[Date Prev][Date Next][Thread Prev][Thread Next][Date Index][Thread Index]
Re: join more than two files
From: |
Pádraig Brady |
Subject: |
Re: join more than two files |
Date: |
Fri, 04 May 2012 15:19:41 +0100 |
User-agent: |
Mozilla/5.0 (X11; Linux x86_64; rv:6.0) Gecko/20110816 Thunderbird/6.0 |
On 05/04/2012 02:56 PM, Pádraig Brady wrote:
> On 01/13/2012 08:49 AM, address@hidden wrote:
>> Hello,
>>
>> I fairly recently discovered the joys of join, but now I wonder why it
>> is limited to two files?
>>
>> In other words, I would like to do the following:
>>
>> join file1 file2 ... fileN
>>
>> While I CAN achieve this through other methods, they are not ideal.
>> For instance, paste works with multiple files, but then I must cut out
>> the repeated key columns. The following also works, but doesn't
>> generalize to filename expansions (e.g. `join file*`):
>>
>> join file1 file2 | join - file3 | ... | join - fileN
>>
>> As for my use case, I am working with data files containing the
>> results of multiple systems running over the same test items. I would
>> like to compare the results of all systems for each item by putting
>> them side-by-side.
>>
>> I don't know the history of the command, so I am not aware of any
>> technical or ideological reasons why it shouldn't support more than
>> two files.
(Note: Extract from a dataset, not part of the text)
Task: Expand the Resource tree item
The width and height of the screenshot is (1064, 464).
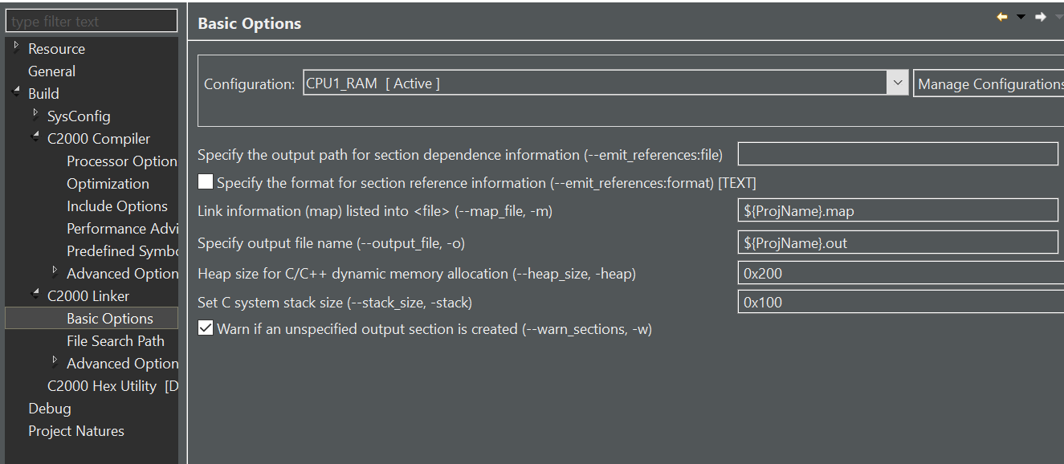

Any explanation appreciated!
>
> Sorry I thought I replied to this.
>
> Well it would be handy to support more than 2 files,
> but you couldn't support an arbitrary number,
> as you'd run out of file descriptors or RAM etc.
>
> Also it would complicate the implementation
> of join to handle multiple files, especially
> an arbitrary number of multiple files.
>
> So for primarily these reason you'd need to
> split the task something like:
>
> find files |
> while read file1; do
> test "$file2" || read file2
> join "$file1" "$file2" > out.tmp
> file2=out.tmp
> done
>
> Note depending on the size of the data,
> out.tmp might be better on a ram disk
> (which /tmp is in modern GNU/Linux distros for example).
>
> Note also that your non tmp file piped version above
> is not scalable for many files due to process limits etc.
Sigh I had previously responded:
http://lists.gnu.org/archive/html/coreutils/2012-02/msg00064.html
but the subsequent request was in a new thread.
sorry for the noise,
Pádraig.